GIVEN TEXT
- Opening Delimiter -

Taking Climate Action
In 2020, the global pressures of the COVID-19 pandemic presented us with challenges that had been impossible to foresee a year ago.
At the same time, the global society has responded with resolve to the health crisis. Local governments have acted to stop the virus from spreading through international coordination and borders have been closed to protect people, especially vulnerable groups. Support packages have also been launched by many governments to stimulate economic recovery and enable industry sectors to continue with their activities and projects. It has been a shared challenge where a concerted effort is needed – in the same way as in the climate crisis.
Taking climate action
Governments and companies need to take action to reduce carbon emissions and mitigate changes in our climate, and five years into the SDGs, it is clear that action is not happening at the pace that is necessary to limit global warming to 1.5°C as set out in the 2015 Paris Agreement. The period that lies ahead of us – 2020 to 2030 – is the decade of action, when bold changes will be required across society to achieve this target.
In June 2019, the UK became the first major economy in the world to pass laws to end its contribution to global warming by 2050. The target requires the UK to bring all greenhouse gas emissions to net zero by 2050, compared with the previous target of at least 80 per cent reduction from 1990 levels.

- Closing Delimiter -

WORK TO BE COMPLETED
Can you repeat the climate action passage word for word, starting at "In June 2019, the" and ending at "from 1990 levels."?

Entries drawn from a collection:

- Opening Delimiter -

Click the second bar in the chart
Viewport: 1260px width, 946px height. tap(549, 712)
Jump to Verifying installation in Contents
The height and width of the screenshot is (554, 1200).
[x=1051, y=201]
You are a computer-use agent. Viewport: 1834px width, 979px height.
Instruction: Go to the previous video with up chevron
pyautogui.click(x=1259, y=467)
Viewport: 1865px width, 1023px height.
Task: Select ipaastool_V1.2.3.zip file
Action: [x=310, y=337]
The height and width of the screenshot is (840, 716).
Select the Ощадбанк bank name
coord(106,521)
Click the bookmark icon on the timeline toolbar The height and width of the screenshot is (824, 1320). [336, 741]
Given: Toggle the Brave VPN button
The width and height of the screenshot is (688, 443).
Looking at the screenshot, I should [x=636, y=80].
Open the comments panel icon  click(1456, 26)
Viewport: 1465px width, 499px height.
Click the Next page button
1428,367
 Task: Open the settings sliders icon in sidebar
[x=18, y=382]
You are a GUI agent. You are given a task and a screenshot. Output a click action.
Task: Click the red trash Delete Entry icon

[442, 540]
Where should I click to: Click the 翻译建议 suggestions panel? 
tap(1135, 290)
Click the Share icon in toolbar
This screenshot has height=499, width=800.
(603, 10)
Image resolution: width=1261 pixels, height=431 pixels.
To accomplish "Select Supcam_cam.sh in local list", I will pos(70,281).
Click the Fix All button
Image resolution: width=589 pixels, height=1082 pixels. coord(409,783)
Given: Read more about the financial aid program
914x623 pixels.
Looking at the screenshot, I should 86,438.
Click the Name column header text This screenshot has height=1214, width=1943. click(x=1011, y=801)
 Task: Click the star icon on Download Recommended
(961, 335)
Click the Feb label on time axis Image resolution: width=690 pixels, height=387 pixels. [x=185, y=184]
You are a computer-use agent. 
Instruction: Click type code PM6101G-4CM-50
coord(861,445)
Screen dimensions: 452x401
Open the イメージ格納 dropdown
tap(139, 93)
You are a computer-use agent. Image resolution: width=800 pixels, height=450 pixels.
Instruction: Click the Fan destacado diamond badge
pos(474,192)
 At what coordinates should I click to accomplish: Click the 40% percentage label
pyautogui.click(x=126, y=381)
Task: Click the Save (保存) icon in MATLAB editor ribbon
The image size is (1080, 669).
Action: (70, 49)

- Closing Delimiter -

OUTPUT BELOW
In June 2019, the UK became the first major economy in the world to pass laws to end its contribution to global warming by 2050. The target requires the UK to bring all greenhouse gas emissions to net zero by 2050, compared with the previous target of at least 80 per cent reduction from 1990 levels.